If you phone in a complaint, which is the other way to trigger an inspection, it can take up to 18 days for the government to respond. Assuming an inspector comes out (which isn’t always the case) and issues an order, it can take an average of 86 day to get the hazard remedied. What worker would bother with that process more than once?

Let’s take at an example. Last fall, the province announced an inspection blitz of commercial construction sites. 73 worksites sites were inspected and 214 OHS orders were issued. Over one-quarter of the worksites were subject to a stop-work order, which means there was imminent danger present. There were similar results during this spring’s blitz on forklift safety.
If employers don’t bother complying with the rules when they know they will be inspected, imagine what happens normally when they know there is no chance of inspection?

Similarly, when an employer does get caught egregiously violating the rules, there is almost no chance of legal sanction. In 2008, Alberta reported 22 successful prosecutions for violations going as far back as 2004. During that time, approximately 700 workers got killed.
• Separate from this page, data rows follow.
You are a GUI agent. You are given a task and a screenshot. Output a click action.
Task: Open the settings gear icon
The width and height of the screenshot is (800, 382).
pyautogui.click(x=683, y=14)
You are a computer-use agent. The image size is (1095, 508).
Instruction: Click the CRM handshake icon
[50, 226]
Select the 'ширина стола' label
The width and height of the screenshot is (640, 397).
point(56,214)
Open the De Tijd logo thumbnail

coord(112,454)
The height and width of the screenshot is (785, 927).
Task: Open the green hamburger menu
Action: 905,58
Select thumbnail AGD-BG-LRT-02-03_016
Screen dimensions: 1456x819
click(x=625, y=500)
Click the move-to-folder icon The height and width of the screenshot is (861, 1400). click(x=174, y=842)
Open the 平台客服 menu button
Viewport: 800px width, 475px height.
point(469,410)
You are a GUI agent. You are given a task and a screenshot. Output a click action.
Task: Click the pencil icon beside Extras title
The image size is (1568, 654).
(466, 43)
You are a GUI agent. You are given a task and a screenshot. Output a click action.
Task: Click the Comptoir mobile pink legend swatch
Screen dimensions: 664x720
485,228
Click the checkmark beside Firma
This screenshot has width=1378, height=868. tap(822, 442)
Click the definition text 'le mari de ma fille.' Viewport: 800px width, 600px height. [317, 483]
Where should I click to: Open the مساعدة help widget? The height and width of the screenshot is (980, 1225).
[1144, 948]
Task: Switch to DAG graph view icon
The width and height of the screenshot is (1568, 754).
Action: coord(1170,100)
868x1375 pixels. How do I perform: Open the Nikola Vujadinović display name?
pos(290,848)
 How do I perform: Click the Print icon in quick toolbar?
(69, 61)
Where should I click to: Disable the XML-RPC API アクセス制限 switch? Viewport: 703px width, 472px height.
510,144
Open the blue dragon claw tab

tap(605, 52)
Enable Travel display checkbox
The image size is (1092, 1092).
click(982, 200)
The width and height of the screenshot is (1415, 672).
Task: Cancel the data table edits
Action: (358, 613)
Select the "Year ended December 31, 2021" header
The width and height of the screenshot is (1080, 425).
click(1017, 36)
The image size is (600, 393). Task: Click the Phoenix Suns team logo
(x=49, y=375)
The largest fine was $419,250 for a 2004 violation. That sounds impressive. But the company’s annual revenues were $47 million. That’s like you or me getting a $440 ticket for killing someone. Prosecution numbers actually dropped in 2009, with only 9 prosecutions and the highest fine being $300,000. And, as we saw this summer in the Calgary Herald’s investigative series, the government sometimes doesn’t collect these fines and can’t even tell how many were collected.

Realpolitik of Health and Safety
The key question here is why does the government run an ineffective health and safety system?

Perhaps inspections are just too expensive to do competently? The answer is no. Of the $23.3 million Alberta spent on OHS in 2009, roughly $21.7 million came from employer premiums transferred from the WCB. Direct taxpayer funding of OHS was approximately $1.6 million. The government could clearly afford to spend more if it wanted effective inspections.

I think it is also fair to ask whether non-enforcement is solely a health and safety issue. Again, the answer is no. Alberta’s child labour laws are widely violated and there is no meaningful enforcement of them. Again employers face little chance of being caught violating the law and no penalty beyond having to pay whatever unpaid wages are due.

I think the government regulates ineffectively because government politicians want it that way--it is an intentional strategy. Governments face pressure from businesses to minimize regulation. Less regulation reduces employers’ operating costs. In the case of workplace injury, it also allows them to externalize some costs of production onto workers, their families and society in form of workplace injuries because they can organize work more hazardously,

At the same time, governments have to maintain their own legitimacy and the legitimacy of capitalism. They can’t afford to have it look like employers can injure workers willy-nilly. So they create a set of rules that says injuring workers is bad. This makes it appear that the government is doing something about workplace injury. And then government simply underfund the system so it has no real effect in the workplace.

They also create a system of injury compensation. This does reduce some of the financial burden of injury for workers--although coverage isn’t universal. And many forms of injury are ignored or excluded. And, of course, workers are still maimed and disabled at an alarming rate. The government then uses the careless worker myth to explain away these injuries—basically saying “it is workers’ own darned fault” that they got injured.

Together, the health and safety and workers’ compensation systems are designed to channel worker resistance to being maimed and killed into manageable processes. Rather than worker joining unions, putting down their tools and maybe supporting worker-friendly parties, workers are encouraged to phone in complaints, watch out for themselves, and seek compensation when they get hurt.

That is a pretty lousy system for workers. But it works great for employers and the government. The government gets to look like it cares about workers’ health. And employers get to run their shops with no regard for the damage they cause workers. And that's why Alberta's occupational health and safety system is ineffective.